About a year ago, I happened upon this statement about the Monitor in the Harvard Business Review – under the charming heading of “do things that don’t interest you”:

“Many things that end up” being meaningful, writes social scientist Joseph Grenny, “have come from conference workshops, articles, or online videos that began as a chore and ended with an insight. My work in Kenya, for example, was heavily influenced by a Christian Science Monitor article I had forced myself to read 10 years earlier. Sometimes, we call things ‘boring’ simply because they lie outside the box we are currently in.”
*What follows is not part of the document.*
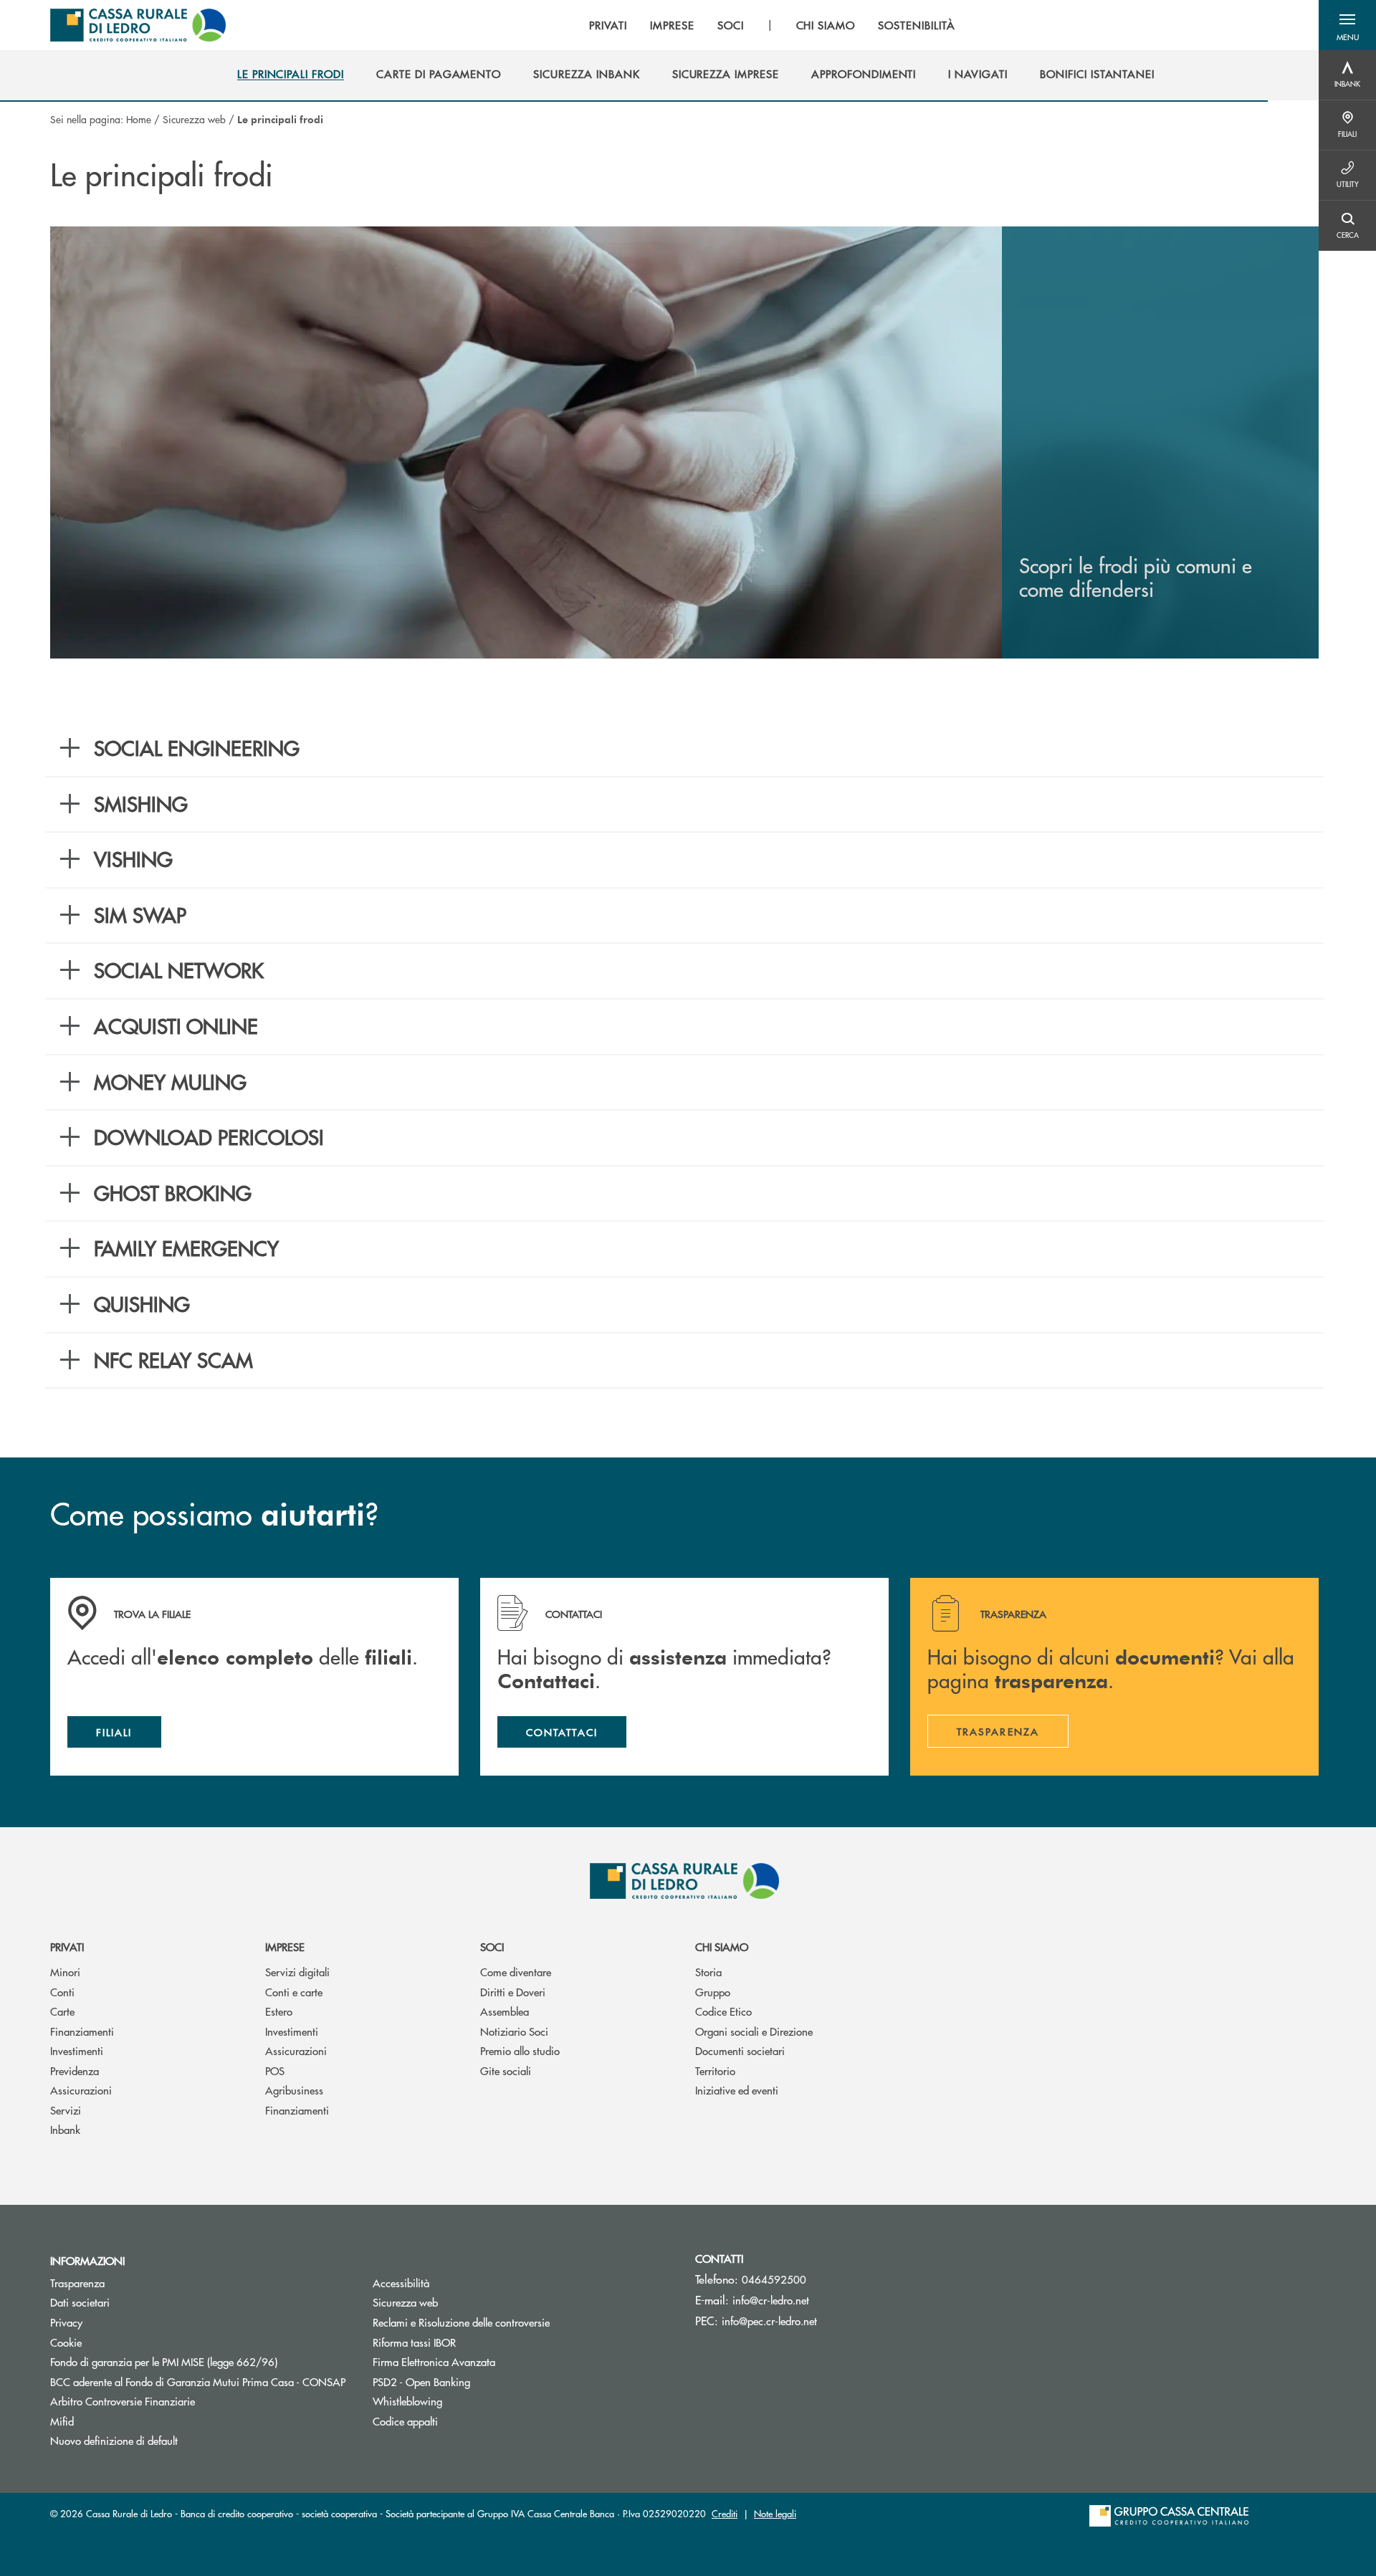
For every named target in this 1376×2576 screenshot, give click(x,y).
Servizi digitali (297, 1971)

If you were to come up with a punchline to a joke about the Monitor, that would probably be it. We’re seen as being global, fair, insightful, and perhaps a bit too earnest. We’re the bran muffin of journalism.

But you know what? We change lives. And I’m going to argue that we change lives precisely because we force open that too-small box that most human beings think they live in.

The Monitor is a peculiar little publication that’s hard for the world to figure out. We’re run by a church, but we’re not only for church members and we’re not about converting people. We’re known as being fair even as the world becomes as polarized as at any time since the newspaper’s founding in 1908.

We have a mission beyond circulation, we want to bridge divides. We’re about kicking down the door of thought everywhere and saying, “You are bigger and more capable than you realize. And we can prove it.”